Supervised LLM Uncertainty Estimation & Quantification
This repo contains all the code used in the paper: "Uncertainty Estimation and Quantification for LLMs: A Simple Supervised Approach".
See the paper for more details: https://arxiv.org/abs/2404.15993.
timeline
title Project Timeline
2024.05.09 : Initial commit
2024.05.19 : Ready for reproduction
2024.05.20 : Submit plotting code : Add LLaMA3 support
Usage
- Clone the repository to your local machine.
- Prepare the environment with conda:
conda env create -f environment.yaml
.
- Use
python run.py
to prepare the data and run the main experiments. We recommend running in the following order:
- prepare-data: download all the raw datasets used in our experiment.
- prepare-model: prepare the pre-trained models used in our experiment.
- generate-ds: generate the supervised dataset described in our paper; note that this step may take a long time to complete.
- train-supervised: train the supervised uncertainty estimation model.
- eval-supervised: evaluate the supervised uncertainty estimation model.
- eval-crossmodel: evaluate the transferability of uncertainty estimation model.

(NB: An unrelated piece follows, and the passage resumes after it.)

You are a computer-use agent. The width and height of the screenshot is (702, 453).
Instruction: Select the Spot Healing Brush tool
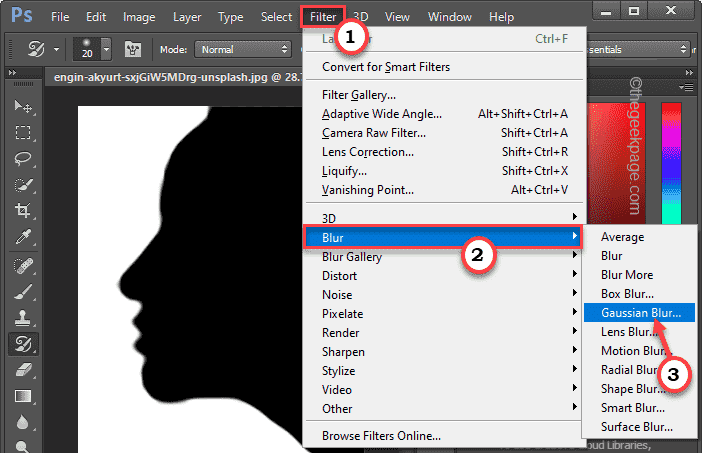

Feel free to report your issues or ask for help on the issues page.
Note
- As a reference, we run our code on a Ubuntu 22.04-LTS server with 128 CPU cores, 256 GB memory, and 4 Nvidia RTX A6000 GPUs. Our experiments do not introduce extra computational overhead, so please refer to the official documentation for minimum system requirements.
- The
run.py
is a wrapper script for quickly repreducing the main experiments in our paper. You can also run the extra experiments in the appendix by directly running the corresponding modules.